- **TEXT BLOCK**:
· · · · ·
The new and cheaper form of entertainment was developing a regular patronage and though there were no stars and the screen carried no credits folks had their own favorites and were happily surprised when they appeared suddenly. This situation endured for some years. In the Maritimes, for instance, the girl who was later to be known to patrons as Mary Pickford was usually referred to as ‘Sweet Sixteen” and exhibitors, when they found that she was in the blind package, painted those words on a card and placed it outside the theatre to let the public know. Broncho Billy Anderson, really the first star, was another pot-luck favorite. Later the star system came in and still rules.
There were small posters available for display but these followed a pattern and were not directly related to the films being shown. Lurid lithographs of cowboy-Indian warfare and of a train rushing down on a mother with a baby in her arms were to be had and displayed again and again if one of the film subjects matched the theme of the advertising.
· · · · ·
- **TASK STATEMENT**: Pick up the passage on early film exhibition after its final sentence and carry it forward. The data has nothing to do with the passage on early film exhibition.

- **RECORDED INFORMATION**:
· · · · ·
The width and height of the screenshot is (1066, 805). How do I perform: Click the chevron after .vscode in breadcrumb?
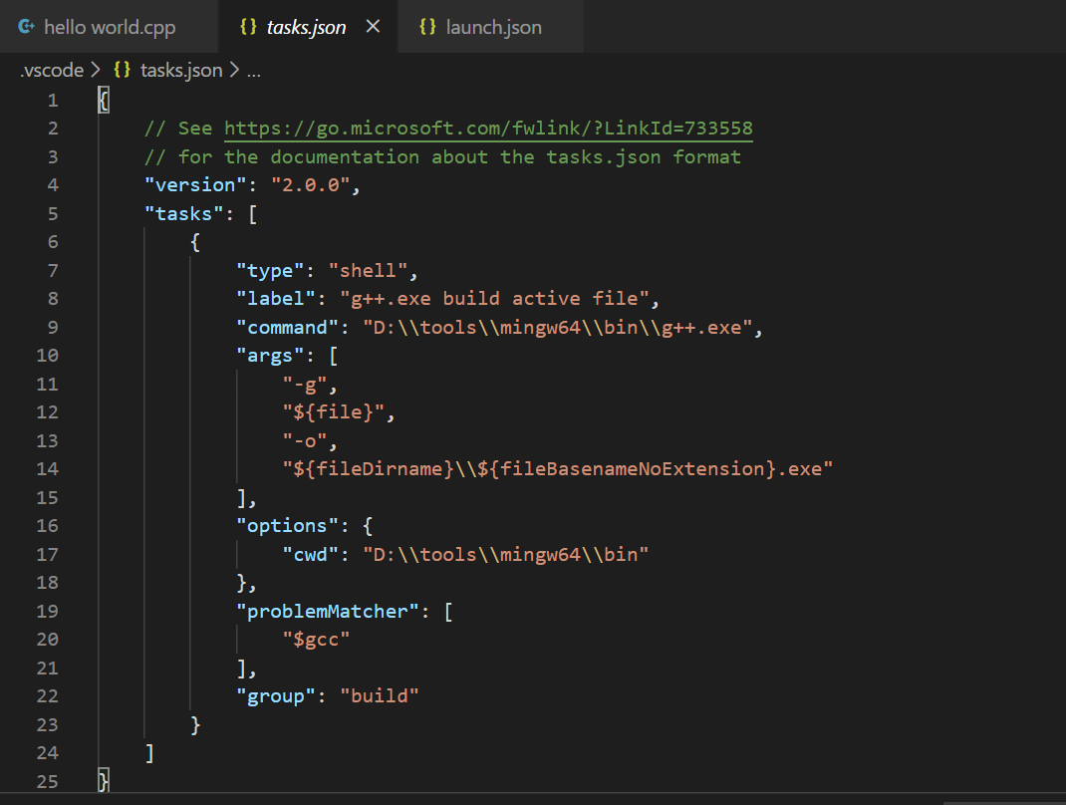(95, 70)
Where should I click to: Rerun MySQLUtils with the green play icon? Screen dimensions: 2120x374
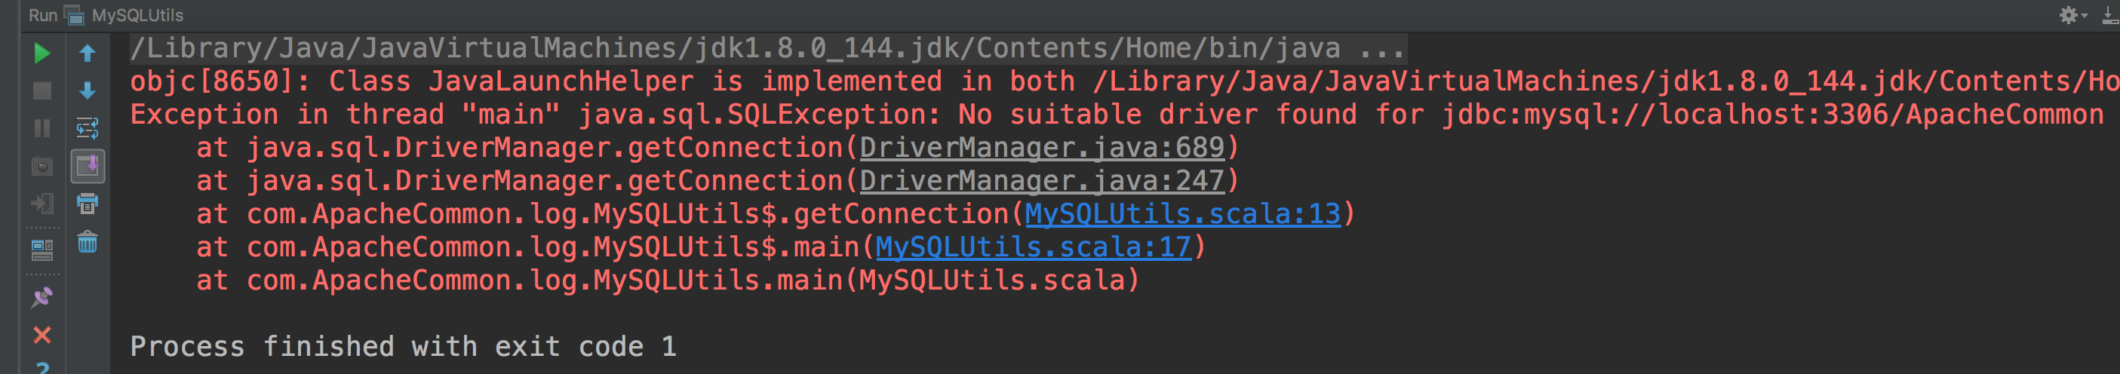[42, 54]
· · · · ·
- **RESULT OF THE EXERCISE**:
Ingenious Ernest found that he could blow up one frame of an action shot and have a painter trace the lines on a blank white one-sheet. The painter added color and this made a fairly attractive advertising piece.
Trick photography was new in those days and intrigued the public. A favorite shot was that of people emerging from a rose. These scenes were advertised as “Transformation Pictures.”
Competition between producers grew as the market broadened and trade names were simplified and played up. Spoor & Anderson, the latter being Broncho Billy, became S&A, then Essanay. Kliene, Long & Marion was soon KLM, then Kalem.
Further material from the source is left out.